Bis dahin springt die Handlung, bzw. die herumgeisternden Überbleibsel davon ein wenig ziellos zwischen den nur kurz ins Auge gefassten Parteien hin und her und konzentriert sich nach anfänglich eifrigem Hickhack schnell auf die unfreiwillige Partnerschaft von Polizist und Dieb.

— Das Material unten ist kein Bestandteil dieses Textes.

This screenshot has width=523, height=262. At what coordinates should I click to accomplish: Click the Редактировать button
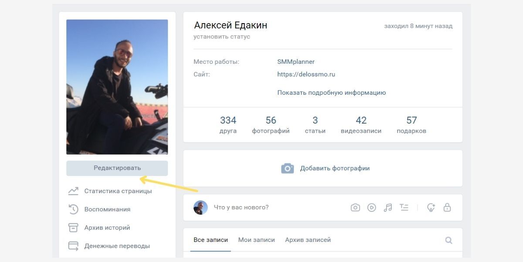coord(117,168)
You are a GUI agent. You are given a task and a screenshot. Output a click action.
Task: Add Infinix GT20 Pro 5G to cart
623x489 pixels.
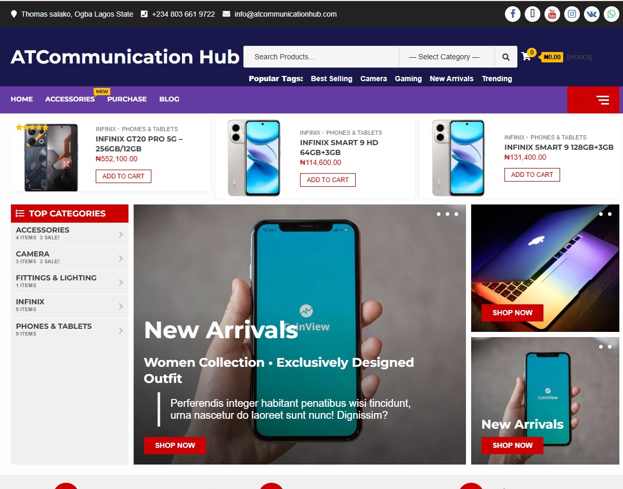[124, 176]
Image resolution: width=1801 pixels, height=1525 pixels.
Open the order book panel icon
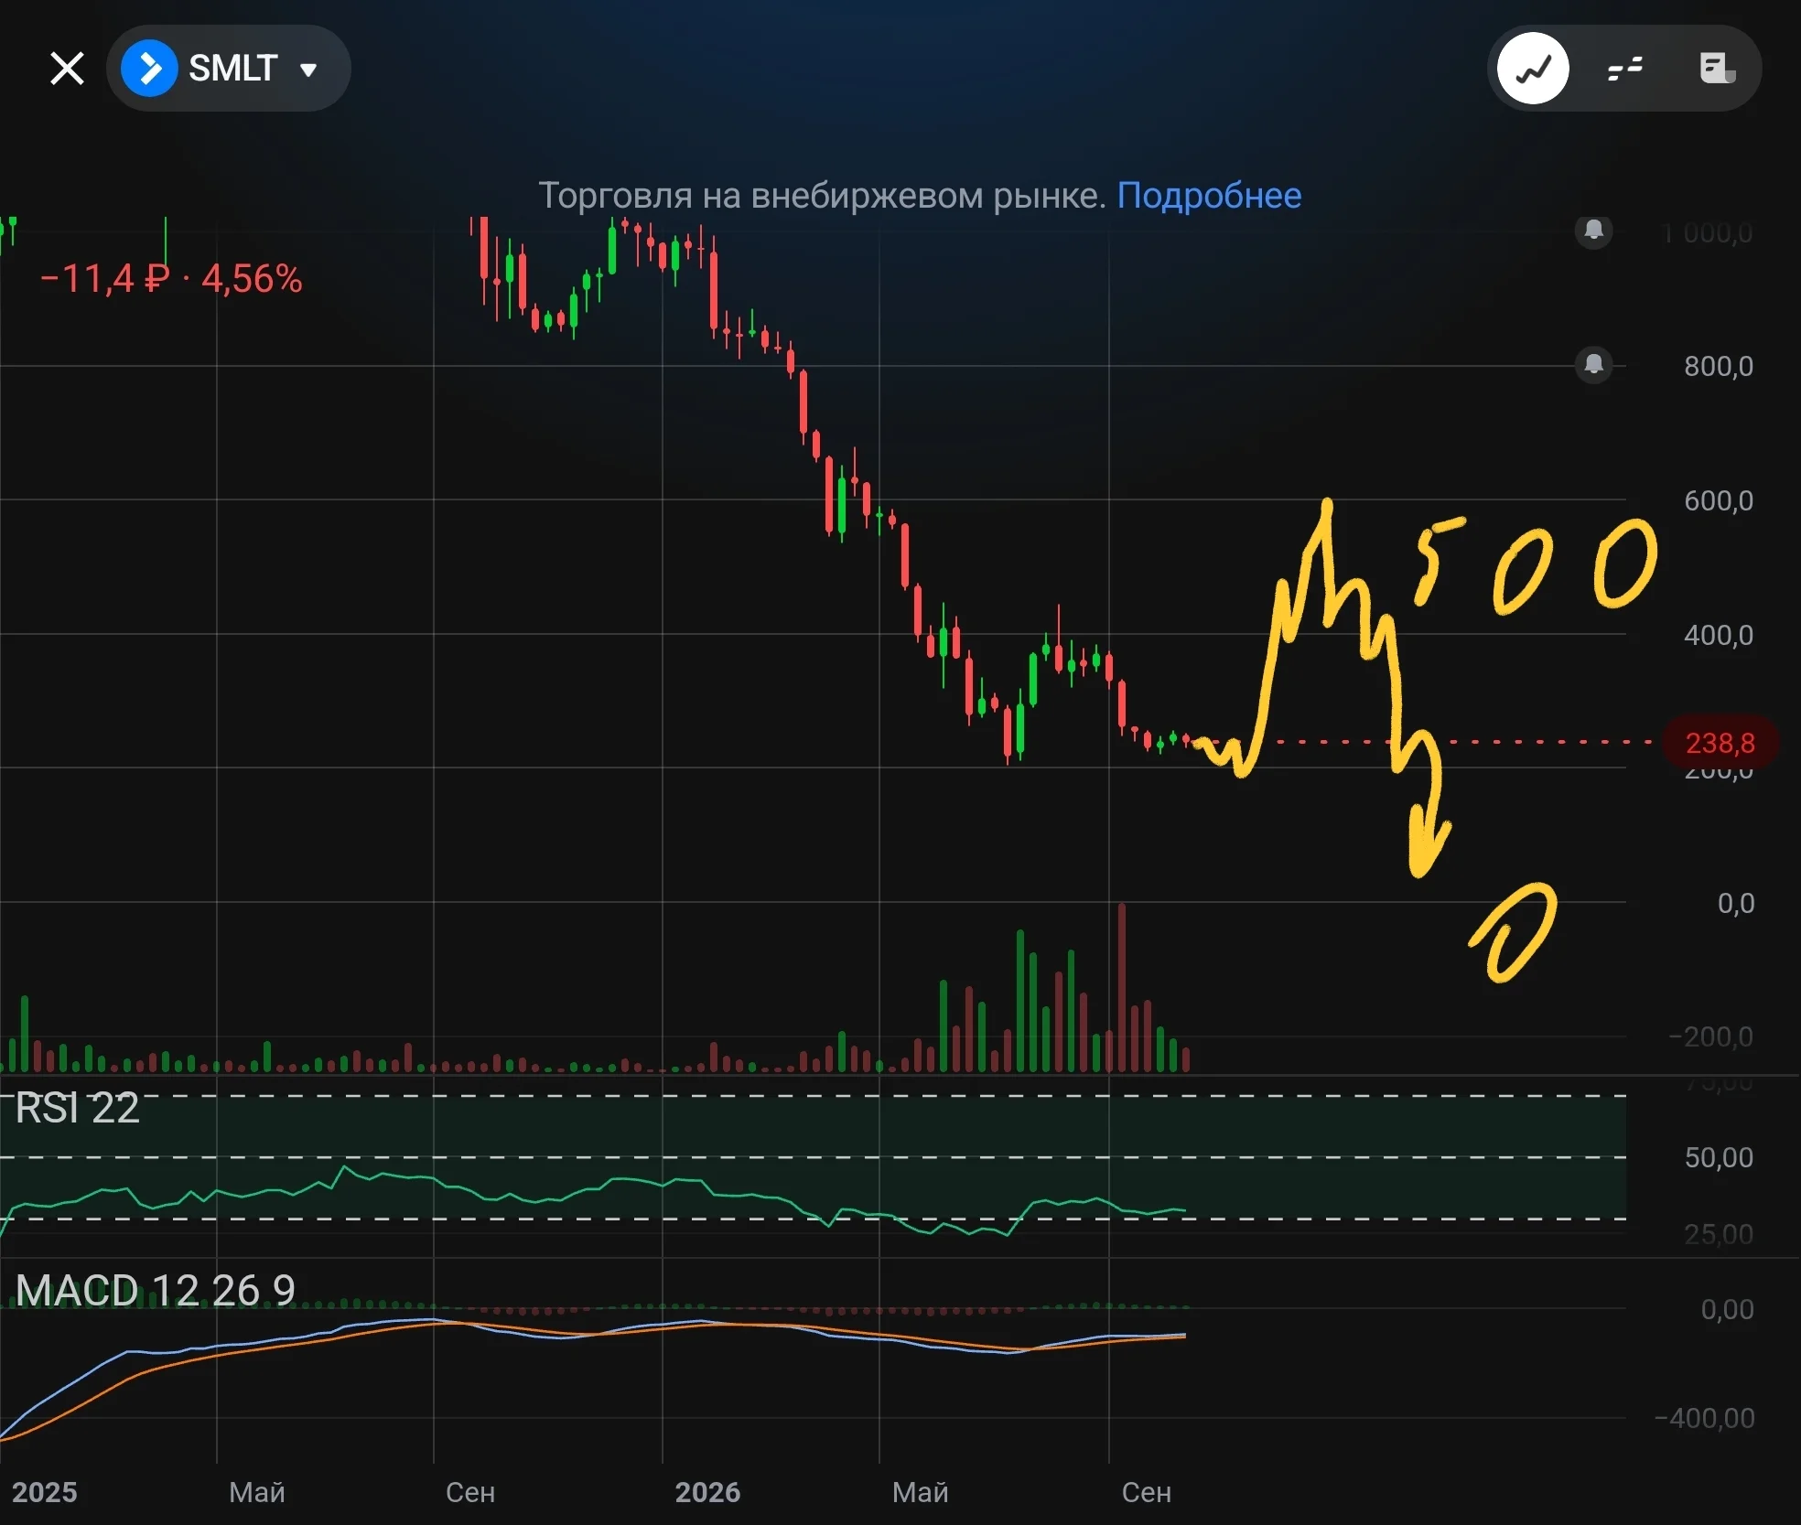pos(1717,69)
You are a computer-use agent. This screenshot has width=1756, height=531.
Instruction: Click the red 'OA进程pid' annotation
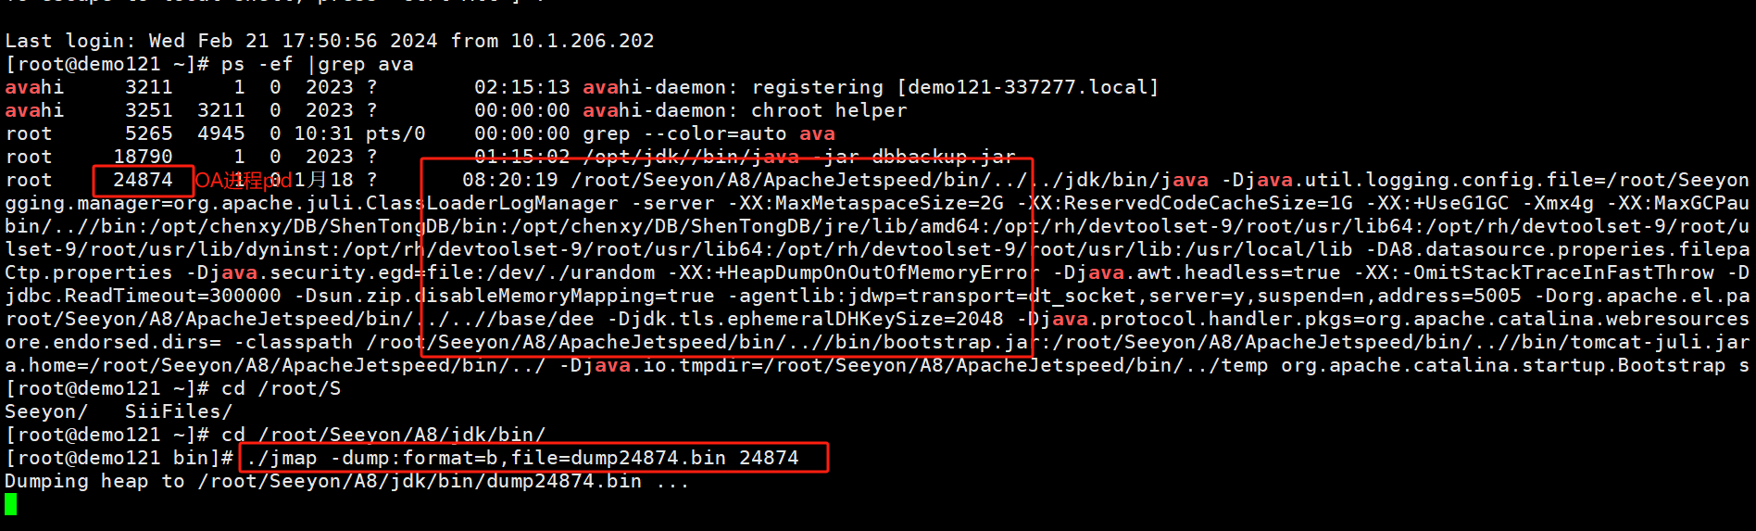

Kampfzwerg Benny Lai, der bis dahin nur als thug, extra oder in Nebenrollen unter Jackie Chan ran durfte, formuliert hier nicht bloß das Augenmerk auf ihn höchstpersönlich in der Action Choreographie, sondern setzt sich – wohl um sich seiner selbst zu vergewissern – auch darüber hinaus am liebsten direkt in den Mittelpunkt des lückenhaft ausbalancierten Geschehens. Da er mit counterpart Sibelle Hu per Handschellen aneinander gekettet wird, fällt der am Ende ihrer Karriere bereits empfindlich aus der Form gekommenen älteren Actrice die zweite Hauptrolle, der des Stichwortgebers für allerlei primitiv-kindliche Gags um absichtliche und ungewollte Annäherung zwischen den Gefesselten und die aufgesetzte großstädtische Verzicktheit zu. Während Moon Lee als der strenggenommen primäre und wesentlich feschere Anreiz relativ schnell die Relevanz verliert, aus dem paradigmatischen ready for a fight mit verspätetem Rhythmusgefühl genommen und zwischendurch ganz zur Erholung auf das Hotelzimmer geschickt wird.